Шарканье ног, топот, глухие удары. И снова голоса:
– Мало тебе! Еще хочешь? Получай! Как следует захотелось?
– Эй, ты там, в шапчонке!
– Чего толкаешься? Подходи поближе, спрошу тебя кой о чем.
– Да что с ним церемониться?! Дай ему по башке!
– Стой, сто-ой!
Все это время только стоявшие впереди или те, кто предусмотрительно забрались куда-нибудь повыше, могли видеть происходящее на месте казни. Оба мученика упали без сознания, сперва один, за ним другой. Оба теперь лежали на земле. Цыгане подбежали, подняли их и стали поливать водой, бить кулаками и царапать ногтями.
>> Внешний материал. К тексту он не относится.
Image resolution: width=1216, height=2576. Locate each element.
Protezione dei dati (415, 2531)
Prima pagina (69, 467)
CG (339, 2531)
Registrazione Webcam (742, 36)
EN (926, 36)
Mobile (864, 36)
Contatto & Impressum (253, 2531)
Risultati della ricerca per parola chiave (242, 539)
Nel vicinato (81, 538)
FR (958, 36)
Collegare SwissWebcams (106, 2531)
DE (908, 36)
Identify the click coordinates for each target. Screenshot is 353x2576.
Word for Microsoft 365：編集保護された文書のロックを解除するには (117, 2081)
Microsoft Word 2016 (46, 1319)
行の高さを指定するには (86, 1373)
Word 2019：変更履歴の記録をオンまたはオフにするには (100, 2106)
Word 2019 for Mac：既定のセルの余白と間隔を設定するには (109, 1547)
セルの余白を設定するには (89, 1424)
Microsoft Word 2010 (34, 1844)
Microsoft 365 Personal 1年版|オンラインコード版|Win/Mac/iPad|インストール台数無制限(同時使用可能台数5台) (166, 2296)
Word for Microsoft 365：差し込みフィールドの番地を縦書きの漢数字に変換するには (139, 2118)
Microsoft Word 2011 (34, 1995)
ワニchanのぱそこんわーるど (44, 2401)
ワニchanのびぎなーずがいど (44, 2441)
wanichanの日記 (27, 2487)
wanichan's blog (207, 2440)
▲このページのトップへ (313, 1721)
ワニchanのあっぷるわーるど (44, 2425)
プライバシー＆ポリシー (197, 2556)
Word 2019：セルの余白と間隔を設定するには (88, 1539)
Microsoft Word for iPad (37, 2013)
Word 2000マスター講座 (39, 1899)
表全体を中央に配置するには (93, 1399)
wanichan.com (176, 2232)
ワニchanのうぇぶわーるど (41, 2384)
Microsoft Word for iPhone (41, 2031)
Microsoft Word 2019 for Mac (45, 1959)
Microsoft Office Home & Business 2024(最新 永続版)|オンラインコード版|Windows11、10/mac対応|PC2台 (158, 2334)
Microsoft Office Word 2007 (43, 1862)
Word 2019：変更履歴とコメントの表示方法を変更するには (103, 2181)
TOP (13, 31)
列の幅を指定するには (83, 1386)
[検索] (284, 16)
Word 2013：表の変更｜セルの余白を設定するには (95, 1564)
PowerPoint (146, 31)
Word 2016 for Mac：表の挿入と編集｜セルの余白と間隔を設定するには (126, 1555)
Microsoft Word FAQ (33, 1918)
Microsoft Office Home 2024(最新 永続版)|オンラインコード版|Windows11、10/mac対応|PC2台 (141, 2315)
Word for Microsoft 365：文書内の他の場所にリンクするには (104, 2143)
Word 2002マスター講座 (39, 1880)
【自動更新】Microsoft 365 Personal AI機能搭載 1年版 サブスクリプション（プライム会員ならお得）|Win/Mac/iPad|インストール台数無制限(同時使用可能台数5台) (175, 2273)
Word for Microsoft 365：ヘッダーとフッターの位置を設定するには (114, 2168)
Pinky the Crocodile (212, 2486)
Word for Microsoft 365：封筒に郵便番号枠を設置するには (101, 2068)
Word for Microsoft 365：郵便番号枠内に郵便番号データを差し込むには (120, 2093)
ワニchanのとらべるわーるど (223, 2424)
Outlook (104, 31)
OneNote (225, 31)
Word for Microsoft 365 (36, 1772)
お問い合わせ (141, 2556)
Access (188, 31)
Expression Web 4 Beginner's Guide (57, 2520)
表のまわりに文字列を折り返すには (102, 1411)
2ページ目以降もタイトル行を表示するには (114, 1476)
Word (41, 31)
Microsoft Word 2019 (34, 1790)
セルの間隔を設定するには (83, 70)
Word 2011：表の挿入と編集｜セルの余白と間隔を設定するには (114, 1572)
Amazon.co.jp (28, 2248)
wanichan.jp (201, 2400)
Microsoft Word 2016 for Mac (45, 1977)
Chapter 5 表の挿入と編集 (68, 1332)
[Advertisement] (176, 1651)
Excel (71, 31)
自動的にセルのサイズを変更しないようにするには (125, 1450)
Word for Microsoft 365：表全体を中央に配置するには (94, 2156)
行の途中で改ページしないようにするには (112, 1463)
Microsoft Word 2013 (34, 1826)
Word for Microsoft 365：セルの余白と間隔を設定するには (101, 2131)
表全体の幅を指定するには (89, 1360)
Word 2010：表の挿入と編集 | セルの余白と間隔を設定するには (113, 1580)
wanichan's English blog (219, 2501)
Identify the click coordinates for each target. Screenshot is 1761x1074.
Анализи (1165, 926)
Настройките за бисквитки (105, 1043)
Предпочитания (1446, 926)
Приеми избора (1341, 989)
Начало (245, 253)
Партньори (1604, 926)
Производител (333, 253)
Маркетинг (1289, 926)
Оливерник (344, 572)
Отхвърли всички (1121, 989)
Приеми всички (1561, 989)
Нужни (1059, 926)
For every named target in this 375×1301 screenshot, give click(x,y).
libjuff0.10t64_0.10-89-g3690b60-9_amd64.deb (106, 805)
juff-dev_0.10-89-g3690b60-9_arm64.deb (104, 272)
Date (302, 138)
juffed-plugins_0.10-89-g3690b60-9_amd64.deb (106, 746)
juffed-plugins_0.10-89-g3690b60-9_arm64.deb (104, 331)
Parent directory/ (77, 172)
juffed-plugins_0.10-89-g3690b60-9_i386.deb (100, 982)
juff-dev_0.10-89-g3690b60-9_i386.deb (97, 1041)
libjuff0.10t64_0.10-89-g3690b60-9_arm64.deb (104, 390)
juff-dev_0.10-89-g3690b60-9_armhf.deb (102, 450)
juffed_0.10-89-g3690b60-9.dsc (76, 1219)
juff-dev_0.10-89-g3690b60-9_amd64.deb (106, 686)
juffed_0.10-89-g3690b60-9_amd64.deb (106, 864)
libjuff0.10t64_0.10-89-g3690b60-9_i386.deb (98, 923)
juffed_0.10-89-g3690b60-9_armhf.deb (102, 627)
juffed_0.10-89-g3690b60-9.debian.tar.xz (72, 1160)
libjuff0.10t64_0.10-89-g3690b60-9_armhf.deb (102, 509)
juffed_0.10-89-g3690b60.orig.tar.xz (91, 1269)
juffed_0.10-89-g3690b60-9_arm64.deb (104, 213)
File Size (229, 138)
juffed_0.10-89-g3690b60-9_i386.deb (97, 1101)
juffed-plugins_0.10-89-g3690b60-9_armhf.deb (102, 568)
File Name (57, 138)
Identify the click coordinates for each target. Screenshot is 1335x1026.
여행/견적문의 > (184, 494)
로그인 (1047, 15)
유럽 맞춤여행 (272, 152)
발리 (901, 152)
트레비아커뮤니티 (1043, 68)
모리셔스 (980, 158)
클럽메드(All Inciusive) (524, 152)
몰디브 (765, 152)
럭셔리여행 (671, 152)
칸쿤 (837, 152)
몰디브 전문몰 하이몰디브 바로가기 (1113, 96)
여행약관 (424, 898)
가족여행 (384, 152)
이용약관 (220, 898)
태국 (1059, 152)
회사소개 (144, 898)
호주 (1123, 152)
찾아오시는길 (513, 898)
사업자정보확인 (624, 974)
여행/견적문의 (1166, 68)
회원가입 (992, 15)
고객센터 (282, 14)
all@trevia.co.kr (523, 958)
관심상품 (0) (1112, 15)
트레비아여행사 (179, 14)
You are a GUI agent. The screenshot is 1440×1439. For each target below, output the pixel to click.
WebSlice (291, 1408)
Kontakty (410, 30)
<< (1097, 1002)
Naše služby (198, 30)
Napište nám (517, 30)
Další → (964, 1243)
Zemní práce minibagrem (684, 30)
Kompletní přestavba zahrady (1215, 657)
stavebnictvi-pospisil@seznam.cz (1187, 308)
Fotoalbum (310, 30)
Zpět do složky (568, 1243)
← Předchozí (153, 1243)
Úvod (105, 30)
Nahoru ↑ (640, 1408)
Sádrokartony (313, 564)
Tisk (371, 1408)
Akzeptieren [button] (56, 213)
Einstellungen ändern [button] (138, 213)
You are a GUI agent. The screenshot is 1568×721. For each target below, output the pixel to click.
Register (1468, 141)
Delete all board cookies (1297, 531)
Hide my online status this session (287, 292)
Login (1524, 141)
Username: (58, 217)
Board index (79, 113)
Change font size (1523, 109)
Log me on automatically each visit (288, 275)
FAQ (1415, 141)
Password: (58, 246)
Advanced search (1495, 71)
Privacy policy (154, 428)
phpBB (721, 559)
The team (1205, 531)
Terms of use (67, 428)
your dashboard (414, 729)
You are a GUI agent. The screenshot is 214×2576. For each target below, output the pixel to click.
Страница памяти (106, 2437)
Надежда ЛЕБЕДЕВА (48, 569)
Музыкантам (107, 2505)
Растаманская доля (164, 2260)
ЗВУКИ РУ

И как только несчастные пришли в себя и поднялись на ноги, мучительная казнь возобновилась. Веревку вновь закрутили и потянули с двух сторон, опять жертвы приплясывали и стонали, только все меньше и слабей. И снова стоявшие впереди начали продираться назад, но густая толпа их не пропускала, а с руганью колотила и толкала к месту казни, от которого они хотели убежать.
С низкорослым софтой, похожим на фавна, случился припадок падучей, но упасть он не смог, а стиснутый движущейся, волнующейся массой тел остался в вертикальном положении, хотя и без сознания, с закинутой назад головой, бледным, как мел, лицом и пеной на губах.
Трижды возобновлялась мучительная казнь, и каждый раз обе жертвы безропотно вставали и подставляли шею к петле, как люди, которые стараются сделать все от них зависящее, чтобы все совершилось так, как требуется. Оба были сосредоточены и спокойны, спокойнее самих цыган и любого из зрителей, только задумчивы и озабочены, так озабочены, что даже предсмертные судороги не могли полностью стереть с их лица выражение глубокой и тяжелой заботы.
В четвертый раз их не смогли привести в чувство; тогда цыгане подошли к лежавшим навзничь людям и каждого ударили по нескольку раз ногой в пах, чем и прикончили их.
Цыгане сматывали веревки в ожидании, пока толпа немного разойдется, чтобы продолжить свое дело. Беспокойно зыркая глазами, они между каждыми двумя движениями взволнованно и жадно затягивались цигарками, которые им кто-то дал. Казалось, они одинаково злились и на неразумную голытьбу, толпившуюся вокруг, и на обоих погибших, неподвижных и затерянных среди бесчисленного множества спешащих ног любопытной толпы.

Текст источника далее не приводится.